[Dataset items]

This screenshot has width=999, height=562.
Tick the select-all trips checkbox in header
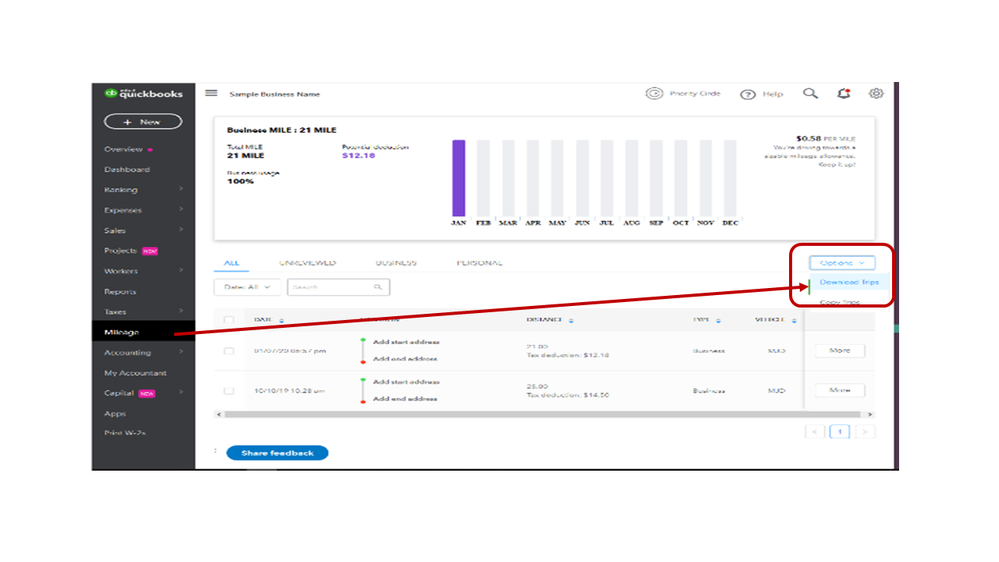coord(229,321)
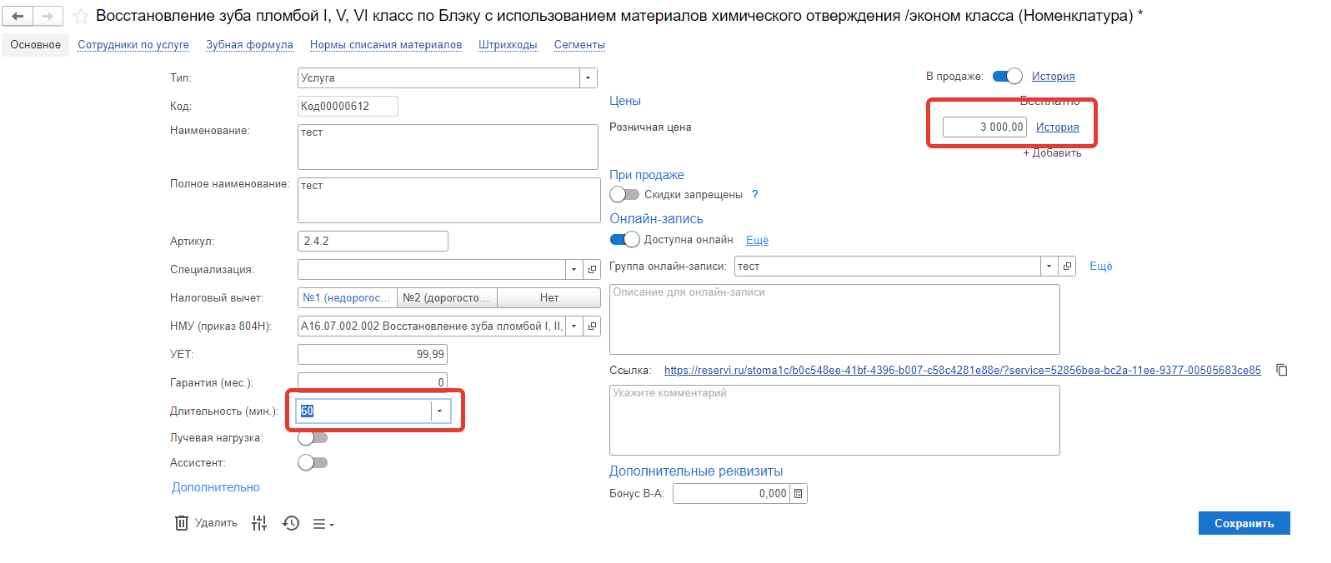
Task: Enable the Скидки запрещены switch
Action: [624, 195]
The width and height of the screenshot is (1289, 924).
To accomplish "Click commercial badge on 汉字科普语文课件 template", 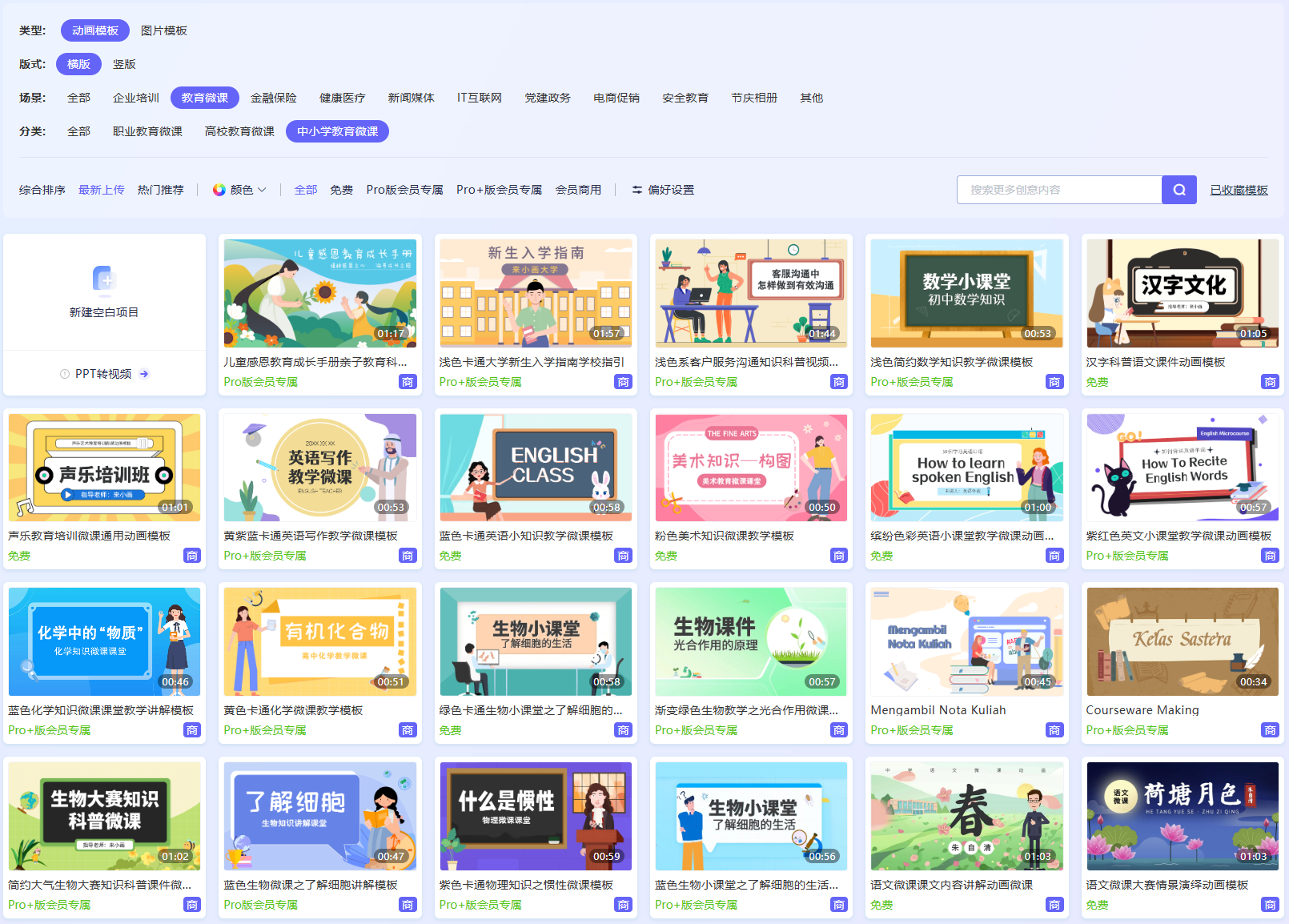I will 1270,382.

### Work to complete
In how many lines of the data does the string "height" appear? Only the number should be given.

### Your response
2